Exercise description: All lines from the one containing "Task: Select the video SERP feature icon" through the end of the data below are to be transcribed exactly. Leave out the rest.

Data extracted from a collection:

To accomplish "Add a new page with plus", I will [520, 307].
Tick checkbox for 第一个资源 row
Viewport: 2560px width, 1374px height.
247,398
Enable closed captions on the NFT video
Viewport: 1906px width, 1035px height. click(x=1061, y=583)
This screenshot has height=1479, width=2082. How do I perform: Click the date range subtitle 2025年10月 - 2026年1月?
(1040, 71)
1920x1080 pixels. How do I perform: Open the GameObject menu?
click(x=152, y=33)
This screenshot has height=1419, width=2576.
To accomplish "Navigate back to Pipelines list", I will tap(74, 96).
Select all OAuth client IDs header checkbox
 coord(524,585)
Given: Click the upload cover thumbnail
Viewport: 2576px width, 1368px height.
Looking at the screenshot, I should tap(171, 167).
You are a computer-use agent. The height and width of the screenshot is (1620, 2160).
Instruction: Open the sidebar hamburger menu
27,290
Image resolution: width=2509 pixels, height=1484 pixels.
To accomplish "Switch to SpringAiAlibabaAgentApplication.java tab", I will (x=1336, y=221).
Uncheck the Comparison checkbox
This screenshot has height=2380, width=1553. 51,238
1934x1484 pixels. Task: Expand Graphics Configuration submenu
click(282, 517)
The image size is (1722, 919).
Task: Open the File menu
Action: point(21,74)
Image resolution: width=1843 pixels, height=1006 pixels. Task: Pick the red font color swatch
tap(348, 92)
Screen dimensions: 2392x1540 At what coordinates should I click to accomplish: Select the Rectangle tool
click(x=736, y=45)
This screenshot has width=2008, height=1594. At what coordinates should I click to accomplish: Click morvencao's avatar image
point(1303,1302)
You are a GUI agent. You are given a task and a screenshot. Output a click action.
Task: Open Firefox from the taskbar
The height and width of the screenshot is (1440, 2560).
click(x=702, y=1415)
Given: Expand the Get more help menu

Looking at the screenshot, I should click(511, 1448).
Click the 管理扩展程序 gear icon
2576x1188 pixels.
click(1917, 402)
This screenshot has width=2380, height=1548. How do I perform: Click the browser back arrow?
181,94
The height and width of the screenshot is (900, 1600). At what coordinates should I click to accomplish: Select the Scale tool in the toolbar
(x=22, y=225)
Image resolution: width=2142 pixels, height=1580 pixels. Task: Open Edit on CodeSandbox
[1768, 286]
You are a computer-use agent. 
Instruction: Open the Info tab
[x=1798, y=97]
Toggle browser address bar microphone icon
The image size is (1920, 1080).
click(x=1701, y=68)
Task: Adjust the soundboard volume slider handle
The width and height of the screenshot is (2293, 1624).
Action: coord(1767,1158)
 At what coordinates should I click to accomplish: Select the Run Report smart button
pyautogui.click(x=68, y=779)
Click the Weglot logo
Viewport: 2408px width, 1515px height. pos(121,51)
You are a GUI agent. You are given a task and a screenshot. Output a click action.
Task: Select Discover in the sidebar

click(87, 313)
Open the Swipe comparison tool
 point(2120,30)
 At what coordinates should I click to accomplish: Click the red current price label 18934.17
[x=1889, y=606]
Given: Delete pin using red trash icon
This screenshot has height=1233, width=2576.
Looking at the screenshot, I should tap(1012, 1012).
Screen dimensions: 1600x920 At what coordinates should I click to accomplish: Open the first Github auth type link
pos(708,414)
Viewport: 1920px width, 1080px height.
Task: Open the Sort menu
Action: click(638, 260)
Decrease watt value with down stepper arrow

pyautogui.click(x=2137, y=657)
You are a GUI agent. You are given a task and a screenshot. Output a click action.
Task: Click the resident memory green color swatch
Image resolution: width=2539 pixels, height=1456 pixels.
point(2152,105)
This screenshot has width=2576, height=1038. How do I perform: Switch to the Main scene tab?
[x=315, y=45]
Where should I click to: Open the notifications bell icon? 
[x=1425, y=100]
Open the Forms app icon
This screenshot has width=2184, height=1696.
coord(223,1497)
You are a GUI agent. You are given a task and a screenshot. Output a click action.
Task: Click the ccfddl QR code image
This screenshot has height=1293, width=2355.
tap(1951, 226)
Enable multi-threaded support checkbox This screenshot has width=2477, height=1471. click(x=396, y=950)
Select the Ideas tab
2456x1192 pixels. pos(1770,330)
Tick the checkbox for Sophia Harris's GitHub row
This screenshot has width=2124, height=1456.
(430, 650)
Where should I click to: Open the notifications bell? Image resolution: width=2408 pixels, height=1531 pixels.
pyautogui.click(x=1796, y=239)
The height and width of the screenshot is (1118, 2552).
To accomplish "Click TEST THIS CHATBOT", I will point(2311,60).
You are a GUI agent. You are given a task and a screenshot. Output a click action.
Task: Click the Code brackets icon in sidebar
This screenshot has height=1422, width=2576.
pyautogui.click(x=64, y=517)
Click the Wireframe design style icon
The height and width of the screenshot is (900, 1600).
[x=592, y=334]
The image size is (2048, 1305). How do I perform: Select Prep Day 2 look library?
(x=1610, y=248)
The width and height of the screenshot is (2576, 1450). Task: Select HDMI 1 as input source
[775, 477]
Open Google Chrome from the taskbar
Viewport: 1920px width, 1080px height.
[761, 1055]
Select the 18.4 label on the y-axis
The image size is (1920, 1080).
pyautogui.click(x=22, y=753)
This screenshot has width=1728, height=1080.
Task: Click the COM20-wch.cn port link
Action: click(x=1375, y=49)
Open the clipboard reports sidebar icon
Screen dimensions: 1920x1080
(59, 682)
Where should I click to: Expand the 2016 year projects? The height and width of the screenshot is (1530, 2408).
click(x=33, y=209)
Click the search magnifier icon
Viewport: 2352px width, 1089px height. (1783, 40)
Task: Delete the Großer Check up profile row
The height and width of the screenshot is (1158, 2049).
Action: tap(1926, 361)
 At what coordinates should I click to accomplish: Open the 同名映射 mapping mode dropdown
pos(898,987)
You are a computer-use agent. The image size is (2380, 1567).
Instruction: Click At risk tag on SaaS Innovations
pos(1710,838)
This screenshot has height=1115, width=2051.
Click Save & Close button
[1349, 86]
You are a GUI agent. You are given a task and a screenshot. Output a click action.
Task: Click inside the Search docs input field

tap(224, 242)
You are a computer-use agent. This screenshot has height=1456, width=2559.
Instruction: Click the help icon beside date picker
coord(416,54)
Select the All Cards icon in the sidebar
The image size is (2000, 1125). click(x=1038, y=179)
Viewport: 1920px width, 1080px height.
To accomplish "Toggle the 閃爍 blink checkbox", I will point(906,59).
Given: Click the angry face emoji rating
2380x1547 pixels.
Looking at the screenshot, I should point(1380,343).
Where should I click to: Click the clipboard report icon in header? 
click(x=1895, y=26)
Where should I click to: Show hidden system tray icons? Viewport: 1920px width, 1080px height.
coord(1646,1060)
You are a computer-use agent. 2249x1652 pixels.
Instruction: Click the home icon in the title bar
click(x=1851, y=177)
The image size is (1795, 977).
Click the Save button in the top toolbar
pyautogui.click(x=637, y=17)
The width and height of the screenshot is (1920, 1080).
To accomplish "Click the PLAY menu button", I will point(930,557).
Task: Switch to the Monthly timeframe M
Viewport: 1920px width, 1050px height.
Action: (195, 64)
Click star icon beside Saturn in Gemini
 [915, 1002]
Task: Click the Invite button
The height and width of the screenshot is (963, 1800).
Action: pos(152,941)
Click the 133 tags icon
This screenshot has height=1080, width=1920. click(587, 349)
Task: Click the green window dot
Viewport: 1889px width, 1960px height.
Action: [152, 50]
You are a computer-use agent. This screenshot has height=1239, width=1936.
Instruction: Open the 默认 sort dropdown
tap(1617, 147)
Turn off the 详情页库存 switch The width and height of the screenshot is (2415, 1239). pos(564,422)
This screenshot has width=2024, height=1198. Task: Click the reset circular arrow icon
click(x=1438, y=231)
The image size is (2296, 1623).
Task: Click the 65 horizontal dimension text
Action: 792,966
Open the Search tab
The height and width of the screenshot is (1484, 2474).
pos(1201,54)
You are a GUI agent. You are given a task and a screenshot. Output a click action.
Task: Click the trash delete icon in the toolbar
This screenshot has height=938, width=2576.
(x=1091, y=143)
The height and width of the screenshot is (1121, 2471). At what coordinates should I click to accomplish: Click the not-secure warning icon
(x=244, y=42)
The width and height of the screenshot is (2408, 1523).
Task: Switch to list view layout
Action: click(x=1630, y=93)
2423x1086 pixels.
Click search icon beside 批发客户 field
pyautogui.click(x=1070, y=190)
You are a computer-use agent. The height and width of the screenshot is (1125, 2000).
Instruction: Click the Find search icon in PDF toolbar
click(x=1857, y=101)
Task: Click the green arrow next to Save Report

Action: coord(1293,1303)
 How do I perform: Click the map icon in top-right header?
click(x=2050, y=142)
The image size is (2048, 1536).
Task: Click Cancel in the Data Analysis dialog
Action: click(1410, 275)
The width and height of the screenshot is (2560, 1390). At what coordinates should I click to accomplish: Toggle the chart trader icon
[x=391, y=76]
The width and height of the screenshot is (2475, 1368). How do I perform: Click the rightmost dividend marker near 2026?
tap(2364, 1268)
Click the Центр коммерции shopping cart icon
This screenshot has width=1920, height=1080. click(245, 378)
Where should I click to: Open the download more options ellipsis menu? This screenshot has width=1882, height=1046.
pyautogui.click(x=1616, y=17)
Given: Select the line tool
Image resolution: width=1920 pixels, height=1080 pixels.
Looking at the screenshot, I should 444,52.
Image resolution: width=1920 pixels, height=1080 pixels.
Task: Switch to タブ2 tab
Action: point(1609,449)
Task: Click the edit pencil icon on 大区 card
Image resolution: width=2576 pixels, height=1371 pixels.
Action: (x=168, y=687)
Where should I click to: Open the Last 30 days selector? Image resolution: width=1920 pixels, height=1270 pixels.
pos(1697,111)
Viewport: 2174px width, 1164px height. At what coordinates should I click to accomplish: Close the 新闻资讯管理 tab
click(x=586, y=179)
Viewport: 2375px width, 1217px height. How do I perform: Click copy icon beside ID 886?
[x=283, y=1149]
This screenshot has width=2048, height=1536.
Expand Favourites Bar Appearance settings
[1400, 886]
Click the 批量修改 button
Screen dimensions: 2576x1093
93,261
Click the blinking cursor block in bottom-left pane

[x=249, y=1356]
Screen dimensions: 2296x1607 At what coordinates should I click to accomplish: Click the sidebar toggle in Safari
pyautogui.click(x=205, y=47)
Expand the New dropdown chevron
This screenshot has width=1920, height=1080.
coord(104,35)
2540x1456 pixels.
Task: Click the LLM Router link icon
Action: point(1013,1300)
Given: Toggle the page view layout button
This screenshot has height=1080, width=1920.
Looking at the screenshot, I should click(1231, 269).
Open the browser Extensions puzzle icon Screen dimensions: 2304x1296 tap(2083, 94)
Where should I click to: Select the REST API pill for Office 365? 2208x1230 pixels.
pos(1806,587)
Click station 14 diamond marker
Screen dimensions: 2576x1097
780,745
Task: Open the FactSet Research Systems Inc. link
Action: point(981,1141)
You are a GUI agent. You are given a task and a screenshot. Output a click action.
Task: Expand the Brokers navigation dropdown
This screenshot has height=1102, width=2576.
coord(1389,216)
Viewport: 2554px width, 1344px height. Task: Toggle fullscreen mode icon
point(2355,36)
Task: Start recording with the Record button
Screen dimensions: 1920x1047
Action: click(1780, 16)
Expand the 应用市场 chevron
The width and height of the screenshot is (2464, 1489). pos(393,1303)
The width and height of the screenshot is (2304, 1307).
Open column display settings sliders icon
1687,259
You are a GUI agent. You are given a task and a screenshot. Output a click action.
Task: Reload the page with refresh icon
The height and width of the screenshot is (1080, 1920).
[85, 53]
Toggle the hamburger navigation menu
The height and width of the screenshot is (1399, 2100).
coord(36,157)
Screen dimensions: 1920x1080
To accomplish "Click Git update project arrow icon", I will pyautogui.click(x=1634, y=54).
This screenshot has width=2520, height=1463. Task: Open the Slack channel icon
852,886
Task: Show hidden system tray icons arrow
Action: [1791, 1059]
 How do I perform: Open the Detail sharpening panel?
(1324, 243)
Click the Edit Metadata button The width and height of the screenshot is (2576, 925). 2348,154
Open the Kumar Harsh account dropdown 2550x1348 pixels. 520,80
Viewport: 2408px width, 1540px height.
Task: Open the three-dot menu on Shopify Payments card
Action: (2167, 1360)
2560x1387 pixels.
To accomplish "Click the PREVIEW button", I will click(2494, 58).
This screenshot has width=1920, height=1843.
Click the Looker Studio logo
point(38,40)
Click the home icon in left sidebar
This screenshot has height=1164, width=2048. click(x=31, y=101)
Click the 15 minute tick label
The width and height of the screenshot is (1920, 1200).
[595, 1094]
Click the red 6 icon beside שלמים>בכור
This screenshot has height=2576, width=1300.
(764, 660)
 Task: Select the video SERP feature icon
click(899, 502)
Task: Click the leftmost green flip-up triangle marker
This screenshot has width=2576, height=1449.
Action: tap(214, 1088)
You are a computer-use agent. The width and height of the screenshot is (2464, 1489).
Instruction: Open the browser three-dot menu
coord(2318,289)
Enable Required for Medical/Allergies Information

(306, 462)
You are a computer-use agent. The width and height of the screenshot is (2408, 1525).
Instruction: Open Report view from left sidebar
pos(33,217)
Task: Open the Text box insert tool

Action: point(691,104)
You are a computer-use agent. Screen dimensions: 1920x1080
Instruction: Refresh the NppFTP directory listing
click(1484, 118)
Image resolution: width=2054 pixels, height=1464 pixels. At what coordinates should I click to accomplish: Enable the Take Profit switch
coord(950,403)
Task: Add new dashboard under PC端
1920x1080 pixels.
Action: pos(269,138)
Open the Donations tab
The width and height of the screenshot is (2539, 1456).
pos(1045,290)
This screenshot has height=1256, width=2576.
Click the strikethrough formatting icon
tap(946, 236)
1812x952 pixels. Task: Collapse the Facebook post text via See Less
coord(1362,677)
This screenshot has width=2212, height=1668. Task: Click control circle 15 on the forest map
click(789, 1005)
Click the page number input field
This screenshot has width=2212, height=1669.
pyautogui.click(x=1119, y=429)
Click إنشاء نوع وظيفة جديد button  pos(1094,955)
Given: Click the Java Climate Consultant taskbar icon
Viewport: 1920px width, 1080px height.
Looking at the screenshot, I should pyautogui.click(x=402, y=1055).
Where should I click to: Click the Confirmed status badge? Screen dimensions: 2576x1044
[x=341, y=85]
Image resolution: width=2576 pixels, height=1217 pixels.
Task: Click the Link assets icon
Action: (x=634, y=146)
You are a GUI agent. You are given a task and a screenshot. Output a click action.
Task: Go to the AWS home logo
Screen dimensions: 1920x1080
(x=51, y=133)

Worked solution:
 Task: Select the video SERP feature icon
click(899, 502)
Task: Click the leftmost green flip-up triangle marker
This screenshot has width=2576, height=1449.
Action: tap(214, 1088)
You are a computer-use agent. The width and height of the screenshot is (2464, 1489).
Instruction: Open the browser three-dot menu
coord(2318,289)
Enable Required for Medical/Allergies Information

(306, 462)
You are a computer-use agent. The width and height of the screenshot is (2408, 1525).
Instruction: Open Report view from left sidebar
pos(33,217)
Task: Open the Text box insert tool

Action: point(691,104)
You are a computer-use agent. Screen dimensions: 1920x1080
Instruction: Refresh the NppFTP directory listing
click(1484, 118)
Image resolution: width=2054 pixels, height=1464 pixels. At what coordinates should I click to accomplish: Enable the Take Profit switch
coord(950,403)
Task: Add new dashboard under PC端
1920x1080 pixels.
Action: pos(269,138)
Open the Donations tab
The width and height of the screenshot is (2539, 1456).
pos(1045,290)
This screenshot has height=1256, width=2576.
Click the strikethrough formatting icon
tap(946, 236)
1812x952 pixels. Task: Collapse the Facebook post text via See Less
coord(1362,677)
This screenshot has width=2212, height=1668. Task: Click control circle 15 on the forest map
click(789, 1005)
Click the page number input field
This screenshot has width=2212, height=1669.
pyautogui.click(x=1119, y=429)
Click إنشاء نوع وظيفة جديد button  pos(1094,955)
Given: Click the Java Climate Consultant taskbar icon
Viewport: 1920px width, 1080px height.
Looking at the screenshot, I should pyautogui.click(x=402, y=1055).
Where should I click to: Click the Confirmed status badge? Screen dimensions: 2576x1044
[x=341, y=85]
Image resolution: width=2576 pixels, height=1217 pixels.
Task: Click the Link assets icon
Action: (x=634, y=146)
You are a GUI agent. You are given a task and a screenshot. Output a click action.
Task: Go to the AWS home logo
Screen dimensions: 1920x1080
(x=51, y=133)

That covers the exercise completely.